Problem requirements:
Exclude the pictures, then repeat the remaining data exactly.

====

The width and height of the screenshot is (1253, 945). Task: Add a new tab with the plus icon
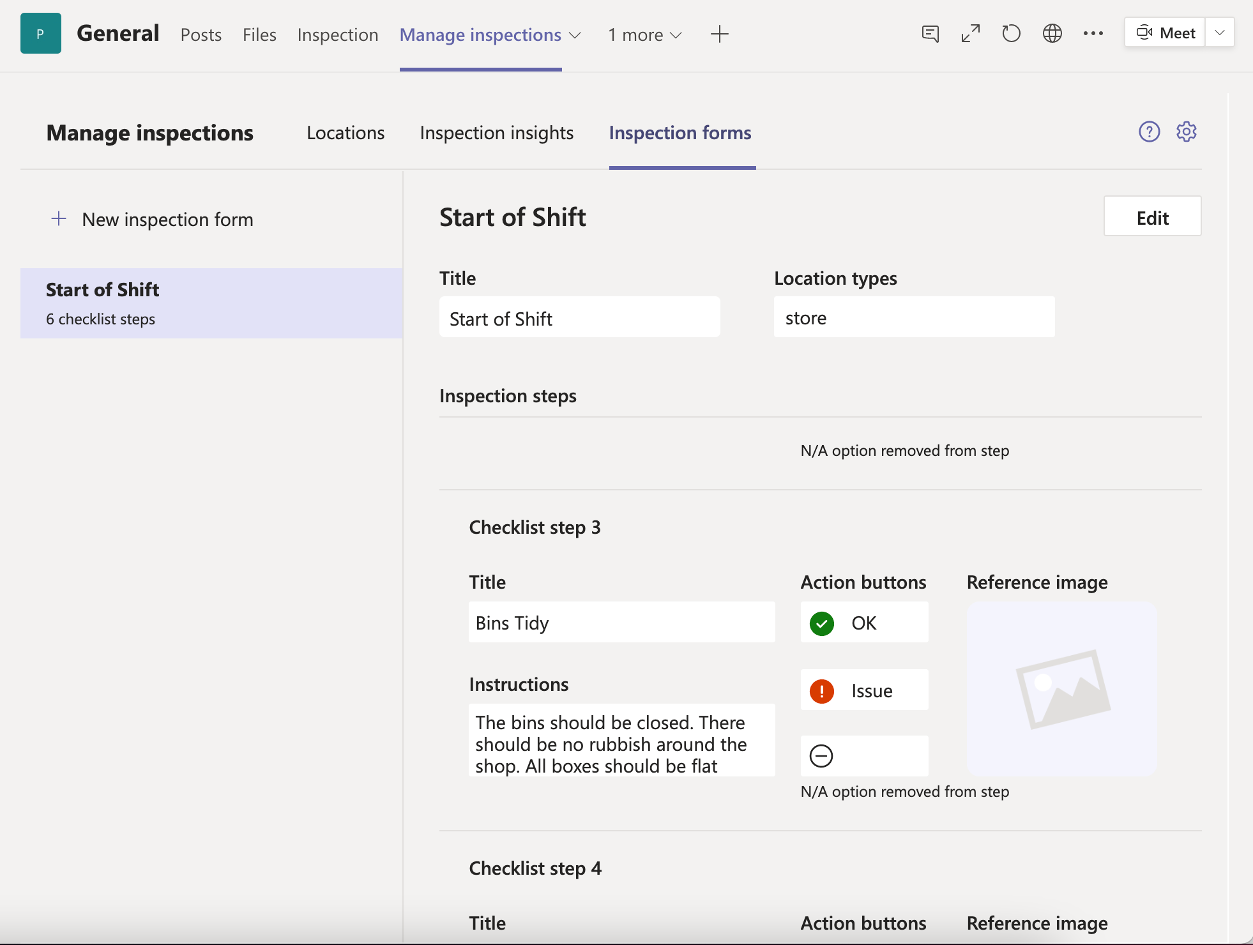[x=719, y=34]
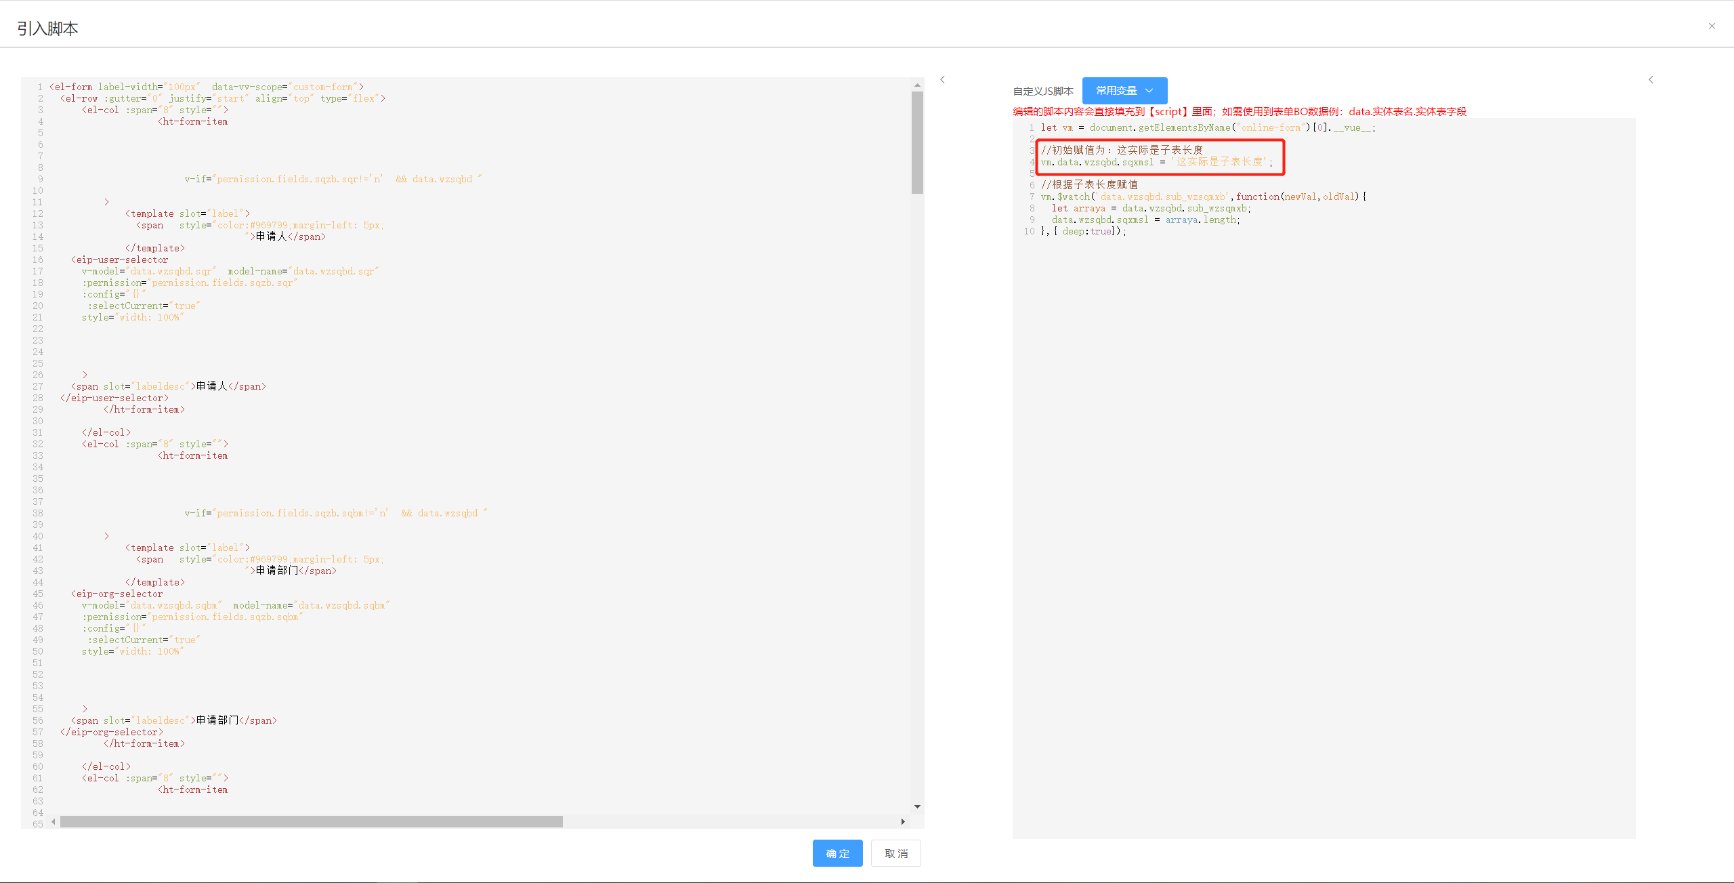Image resolution: width=1734 pixels, height=883 pixels.
Task: Click the HTML editor scroll-up arrow
Action: tap(917, 85)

====

Answer for the task:
The width and height of the screenshot is (1253, 945). Task: Add a new tab with the plus icon
[x=719, y=34]
Image resolution: width=1734 pixels, height=883 pixels.
Task: Click the HTML editor scroll-up arrow
Action: tap(917, 85)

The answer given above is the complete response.